Metastasis is the major underlying cause of breast-cancer deaths and at present is incurable. The molecular pathways which endow cancer cells with the ability to disseminate from the primary tumour, invade through stroma, and re-establish themselves in distal tissues are not well understood. At the cellular level, self-renewal, migration and invasion are recognised as key cellular processes driving the metastatic phenotype. During the epithelial-to-mesenchymal transition (EMT), epithelial cells lose polarity and gain mesenchymal traits, including the capacity to migrate and self-renew. As such, re-activation of the EMT programme in tumours is believed to be a major component of metastatic progression.
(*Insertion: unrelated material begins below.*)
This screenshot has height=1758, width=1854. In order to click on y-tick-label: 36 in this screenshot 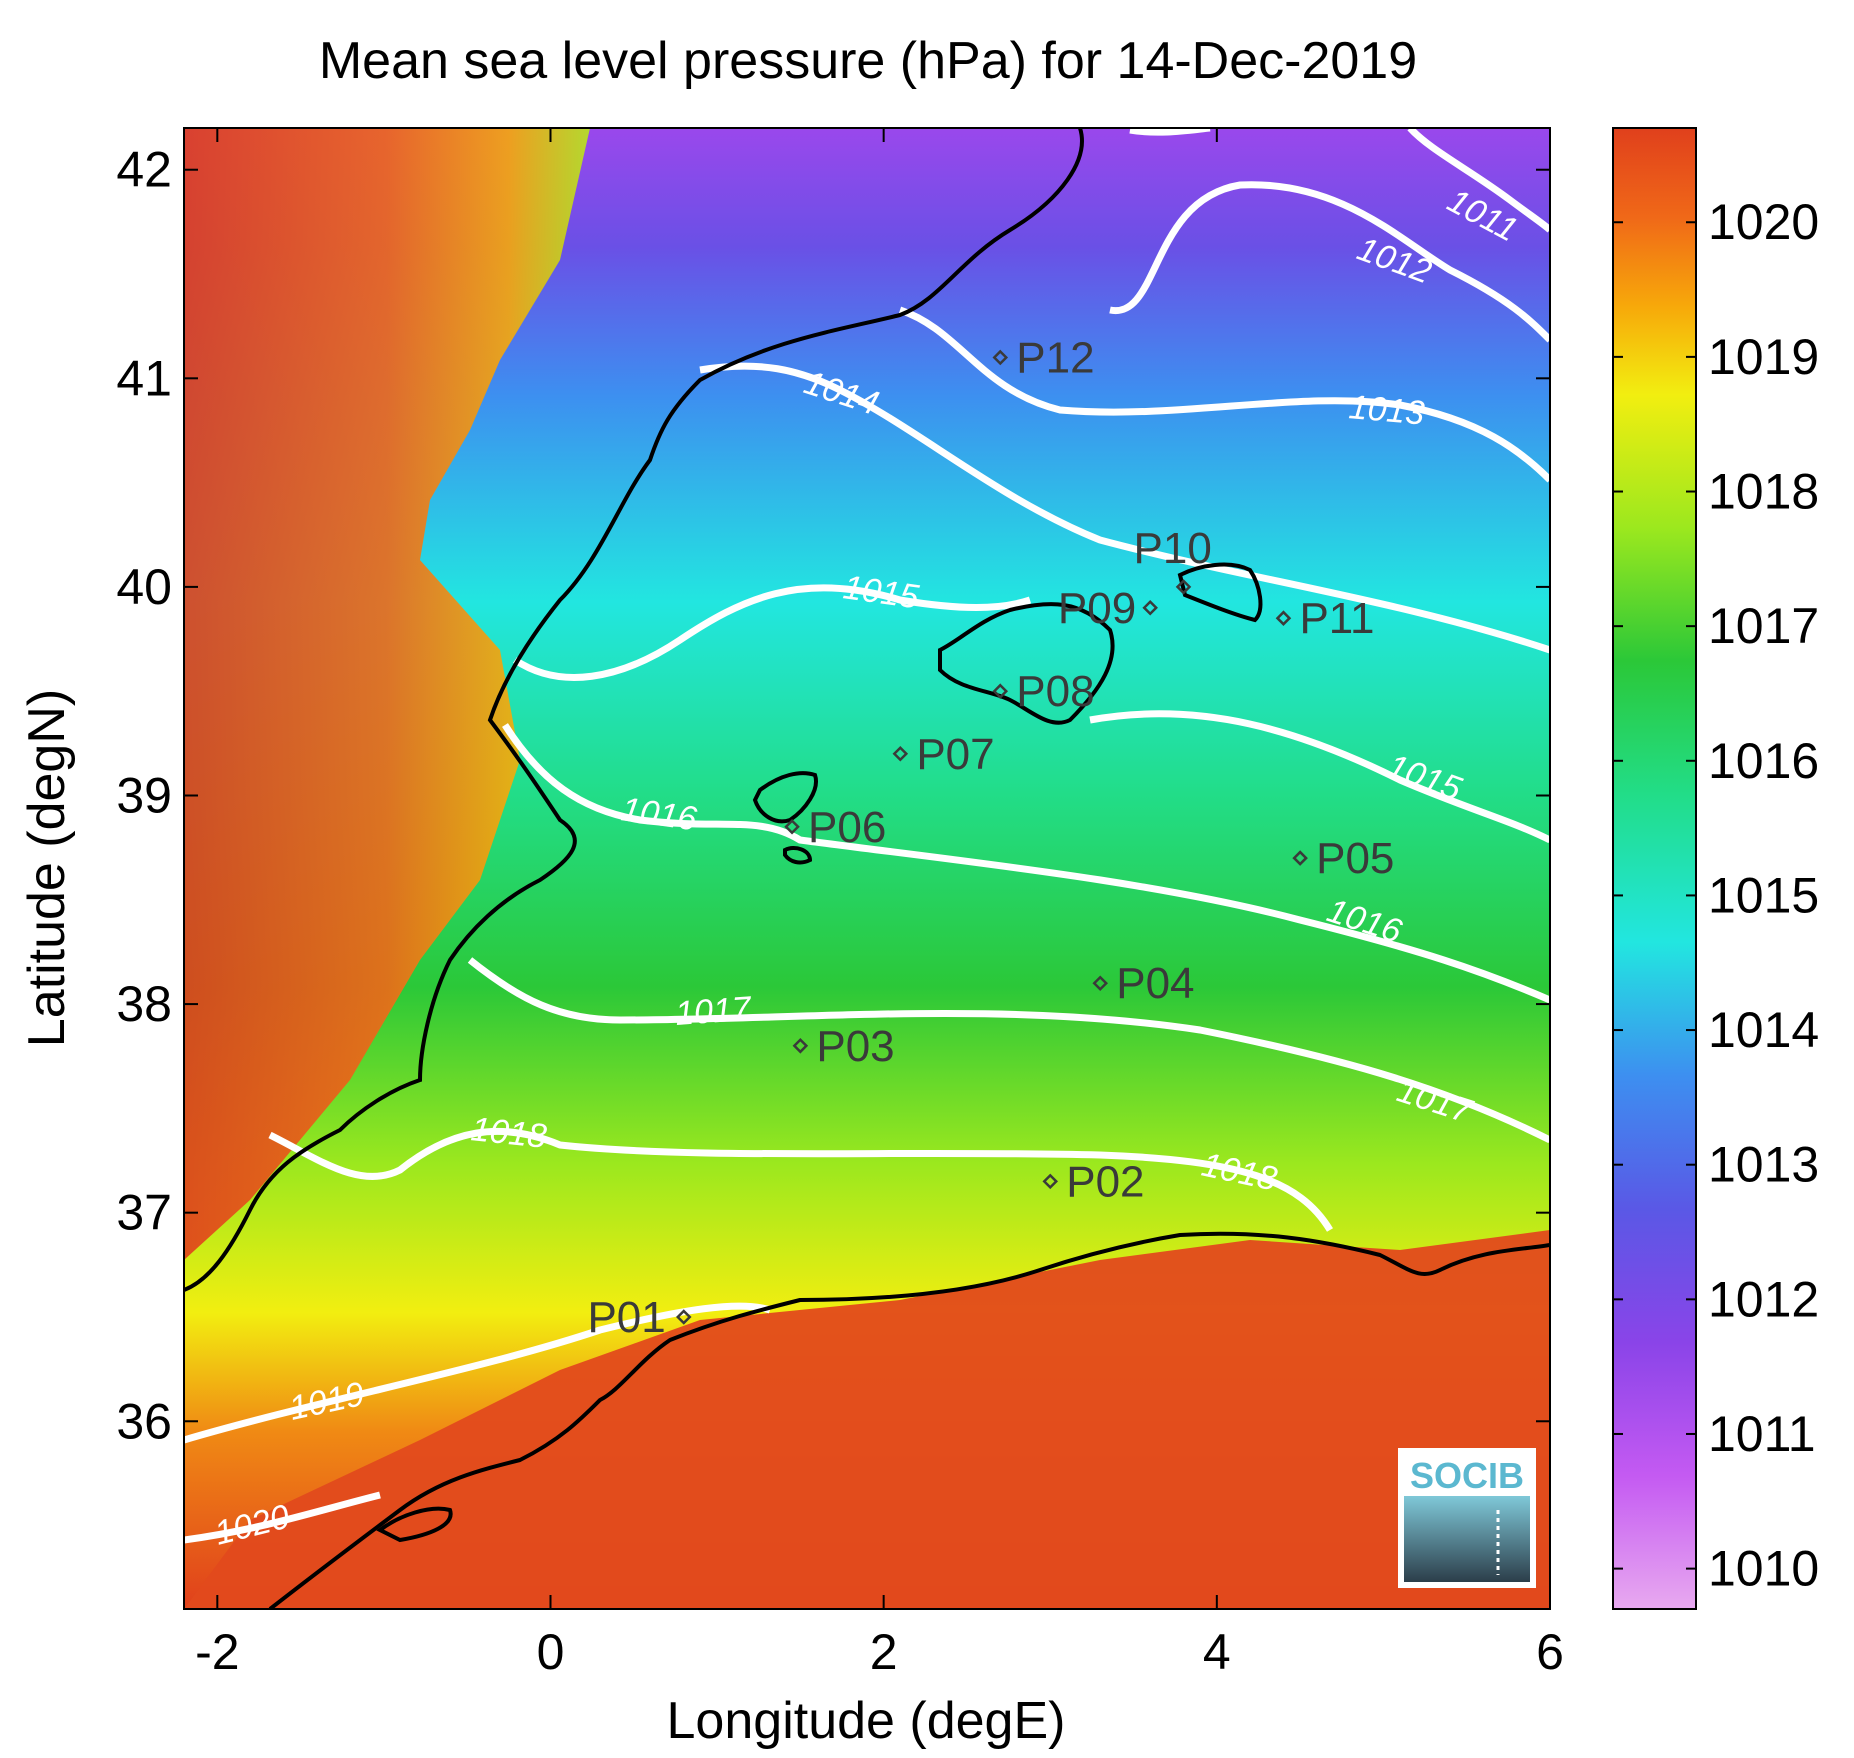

We utilised an innovative ex-vivo microarray technique to identify miRNAs that distinguish epithelial cells from mesenchymal cells in the developing mammary gland, and hence may regulate EMT in the breast. Comparison of the miRNA expression profiles of epithelium and stroma revealed an epithelium-specific expression pattern for miR-183 and miR-200c; both miRNAs have previously been implicated in the regulation of EMT-associated self-renewal and invasion. Significantly, as we have identified these miRNAs in the physiologically relevant milieu of the mammary gland, they likely represent pathways of EMT regulation native to the breast. Consistent with a role in EMT regulation, we found that miR-183 and miR-200c expression is lost in triple negative patient samples, compared to matched normal tissue.
As miR-200c function is already well characterised, our efforts are currently focused on investigating the potential role of miR-183 in regulation of EMT in mammary epithelium. We have generated normal mammary epithelial and breast cancer cell lines with doxycycline-inducible expression of miR-183 which have enabled us to investigate the effect of miR-183 in in vitro models of EMT and metastasis, and also in vivo using pre-clinical mouse models of breast cancer.